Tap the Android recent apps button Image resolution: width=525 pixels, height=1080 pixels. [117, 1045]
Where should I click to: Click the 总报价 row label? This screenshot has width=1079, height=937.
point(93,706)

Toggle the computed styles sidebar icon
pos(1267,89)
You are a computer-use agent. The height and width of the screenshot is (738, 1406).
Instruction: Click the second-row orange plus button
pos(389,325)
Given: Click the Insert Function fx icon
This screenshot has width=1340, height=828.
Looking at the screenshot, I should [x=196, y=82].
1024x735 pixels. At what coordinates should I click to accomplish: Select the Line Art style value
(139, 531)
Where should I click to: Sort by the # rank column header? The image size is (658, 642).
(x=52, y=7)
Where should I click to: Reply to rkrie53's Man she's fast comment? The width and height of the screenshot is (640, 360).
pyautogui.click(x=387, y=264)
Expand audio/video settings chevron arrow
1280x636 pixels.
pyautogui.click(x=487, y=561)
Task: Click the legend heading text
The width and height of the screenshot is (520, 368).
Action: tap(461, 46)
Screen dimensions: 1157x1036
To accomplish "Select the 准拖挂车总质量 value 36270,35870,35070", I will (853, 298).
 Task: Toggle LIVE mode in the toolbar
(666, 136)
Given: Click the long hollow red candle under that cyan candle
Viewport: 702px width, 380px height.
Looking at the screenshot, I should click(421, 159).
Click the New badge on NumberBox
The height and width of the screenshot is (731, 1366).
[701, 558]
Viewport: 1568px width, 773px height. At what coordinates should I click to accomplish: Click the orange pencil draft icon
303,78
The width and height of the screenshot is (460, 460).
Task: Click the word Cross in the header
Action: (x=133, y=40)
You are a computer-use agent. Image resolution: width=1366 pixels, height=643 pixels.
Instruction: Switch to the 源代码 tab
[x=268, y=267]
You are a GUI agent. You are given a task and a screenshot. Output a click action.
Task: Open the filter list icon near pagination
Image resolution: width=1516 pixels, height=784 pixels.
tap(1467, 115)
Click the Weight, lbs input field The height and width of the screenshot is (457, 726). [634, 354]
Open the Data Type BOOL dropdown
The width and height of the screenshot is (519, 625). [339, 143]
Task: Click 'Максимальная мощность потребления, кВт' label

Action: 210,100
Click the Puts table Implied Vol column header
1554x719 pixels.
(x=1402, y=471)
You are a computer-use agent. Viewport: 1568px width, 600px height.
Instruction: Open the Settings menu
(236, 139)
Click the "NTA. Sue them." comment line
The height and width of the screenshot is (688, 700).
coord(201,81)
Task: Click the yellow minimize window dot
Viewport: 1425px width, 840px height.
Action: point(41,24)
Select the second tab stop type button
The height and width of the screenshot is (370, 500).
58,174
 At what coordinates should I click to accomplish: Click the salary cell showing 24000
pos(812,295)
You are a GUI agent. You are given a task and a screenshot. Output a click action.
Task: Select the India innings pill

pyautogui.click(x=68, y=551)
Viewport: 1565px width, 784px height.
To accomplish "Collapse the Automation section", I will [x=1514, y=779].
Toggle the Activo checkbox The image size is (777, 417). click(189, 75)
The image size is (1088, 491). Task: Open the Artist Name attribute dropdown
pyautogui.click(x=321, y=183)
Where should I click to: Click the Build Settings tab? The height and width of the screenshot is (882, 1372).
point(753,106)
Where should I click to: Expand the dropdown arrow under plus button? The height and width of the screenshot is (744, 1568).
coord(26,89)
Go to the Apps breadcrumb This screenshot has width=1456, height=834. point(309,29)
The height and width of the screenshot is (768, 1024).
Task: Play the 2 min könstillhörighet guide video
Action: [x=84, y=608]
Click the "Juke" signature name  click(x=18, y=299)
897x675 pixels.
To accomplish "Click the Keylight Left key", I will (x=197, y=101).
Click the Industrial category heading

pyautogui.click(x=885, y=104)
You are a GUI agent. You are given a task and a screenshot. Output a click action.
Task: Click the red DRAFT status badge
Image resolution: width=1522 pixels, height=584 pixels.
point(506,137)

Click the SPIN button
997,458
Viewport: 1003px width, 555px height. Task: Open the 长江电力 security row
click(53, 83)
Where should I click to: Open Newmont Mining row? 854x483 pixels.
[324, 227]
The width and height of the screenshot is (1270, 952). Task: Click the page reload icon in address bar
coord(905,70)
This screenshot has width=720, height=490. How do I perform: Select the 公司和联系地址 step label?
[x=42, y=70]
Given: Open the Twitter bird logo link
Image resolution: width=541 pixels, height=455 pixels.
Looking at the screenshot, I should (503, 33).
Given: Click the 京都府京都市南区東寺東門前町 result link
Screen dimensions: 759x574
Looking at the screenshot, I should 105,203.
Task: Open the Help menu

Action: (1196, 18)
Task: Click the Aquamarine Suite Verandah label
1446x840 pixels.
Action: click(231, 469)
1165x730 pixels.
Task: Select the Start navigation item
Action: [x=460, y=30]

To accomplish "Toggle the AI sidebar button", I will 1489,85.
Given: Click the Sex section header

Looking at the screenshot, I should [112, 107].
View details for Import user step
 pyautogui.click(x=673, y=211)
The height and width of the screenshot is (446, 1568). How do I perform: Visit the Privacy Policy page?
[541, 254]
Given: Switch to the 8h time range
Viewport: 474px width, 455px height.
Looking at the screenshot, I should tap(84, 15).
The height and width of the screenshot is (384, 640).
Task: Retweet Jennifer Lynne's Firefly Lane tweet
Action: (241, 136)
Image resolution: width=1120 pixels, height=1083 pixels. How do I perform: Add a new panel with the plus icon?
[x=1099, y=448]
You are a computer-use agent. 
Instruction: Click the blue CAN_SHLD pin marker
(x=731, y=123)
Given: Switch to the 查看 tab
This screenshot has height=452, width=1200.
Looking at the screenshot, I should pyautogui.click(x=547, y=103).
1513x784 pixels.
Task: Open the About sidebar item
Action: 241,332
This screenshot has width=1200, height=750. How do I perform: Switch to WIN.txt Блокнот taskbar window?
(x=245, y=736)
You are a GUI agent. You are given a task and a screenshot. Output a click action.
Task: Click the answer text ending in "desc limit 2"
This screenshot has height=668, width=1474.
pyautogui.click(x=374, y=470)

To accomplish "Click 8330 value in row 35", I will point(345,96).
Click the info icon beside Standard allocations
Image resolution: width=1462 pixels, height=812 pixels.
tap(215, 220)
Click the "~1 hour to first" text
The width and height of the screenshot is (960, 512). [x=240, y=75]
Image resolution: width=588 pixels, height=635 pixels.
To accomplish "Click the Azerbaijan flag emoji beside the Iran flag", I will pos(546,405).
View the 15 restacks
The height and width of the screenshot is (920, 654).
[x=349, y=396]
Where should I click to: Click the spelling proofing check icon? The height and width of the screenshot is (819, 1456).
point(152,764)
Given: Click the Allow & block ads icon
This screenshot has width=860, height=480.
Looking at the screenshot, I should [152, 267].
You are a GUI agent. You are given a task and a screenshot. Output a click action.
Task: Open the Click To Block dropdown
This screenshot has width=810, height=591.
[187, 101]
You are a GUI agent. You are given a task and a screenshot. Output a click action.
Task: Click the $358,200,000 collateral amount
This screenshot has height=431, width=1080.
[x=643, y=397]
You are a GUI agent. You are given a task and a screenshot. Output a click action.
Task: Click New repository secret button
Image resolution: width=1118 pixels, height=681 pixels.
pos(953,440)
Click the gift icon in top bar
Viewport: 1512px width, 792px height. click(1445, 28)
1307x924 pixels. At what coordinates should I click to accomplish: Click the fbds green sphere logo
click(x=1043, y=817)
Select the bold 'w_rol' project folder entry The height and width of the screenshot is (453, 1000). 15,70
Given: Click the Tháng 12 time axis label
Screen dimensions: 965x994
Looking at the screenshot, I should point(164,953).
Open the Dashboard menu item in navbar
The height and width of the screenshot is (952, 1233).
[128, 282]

•••••

■ **PROBLEM DESCRIPTION**:
Copy out the lines starting at the one containing "Where should I click to: Reply" and ending at the one containing "pyautogui.click(x=68, y=551)", reproducing each without any change.

■ **ANSWER TO THE EXERCISE**:
Where should I click to: Reply to rkrie53's Man she's fast comment? The width and height of the screenshot is (640, 360).
pyautogui.click(x=387, y=264)
Expand audio/video settings chevron arrow
1280x636 pixels.
pyautogui.click(x=487, y=561)
Task: Click the legend heading text
The width and height of the screenshot is (520, 368).
Action: tap(461, 46)
Screen dimensions: 1157x1036
To accomplish "Select the 准拖挂车总质量 value 36270,35870,35070", I will (853, 298).
 Task: Toggle LIVE mode in the toolbar
(666, 136)
Given: Click the long hollow red candle under that cyan candle
Viewport: 702px width, 380px height.
Looking at the screenshot, I should click(421, 159).
Click the New badge on NumberBox
The height and width of the screenshot is (731, 1366).
[701, 558]
Viewport: 1568px width, 773px height. At what coordinates should I click to accomplish: Click the orange pencil draft icon
303,78
The width and height of the screenshot is (460, 460).
Task: Click the word Cross in the header
Action: (x=133, y=40)
You are a computer-use agent. Image resolution: width=1366 pixels, height=643 pixels.
Instruction: Switch to the 源代码 tab
[x=268, y=267]
You are a GUI agent. You are given a task and a screenshot. Output a click action.
Task: Open the filter list icon near pagination
Image resolution: width=1516 pixels, height=784 pixels.
tap(1467, 115)
Click the Weight, lbs input field The height and width of the screenshot is (457, 726). [634, 354]
Open the Data Type BOOL dropdown
The width and height of the screenshot is (519, 625). [339, 143]
Task: Click 'Максимальная мощность потребления, кВт' label

Action: 210,100
Click the Puts table Implied Vol column header
1554x719 pixels.
(x=1402, y=471)
You are a computer-use agent. Viewport: 1568px width, 600px height.
Instruction: Open the Settings menu
(236, 139)
Click the "NTA. Sue them." comment line
The height and width of the screenshot is (688, 700).
coord(201,81)
Task: Click the yellow minimize window dot
Viewport: 1425px width, 840px height.
Action: point(41,24)
Select the second tab stop type button
The height and width of the screenshot is (370, 500).
58,174
 At what coordinates should I click to accomplish: Click the salary cell showing 24000
pos(812,295)
You are a GUI agent. You are given a task and a screenshot. Output a click action.
Task: Select the India innings pill

pyautogui.click(x=68, y=551)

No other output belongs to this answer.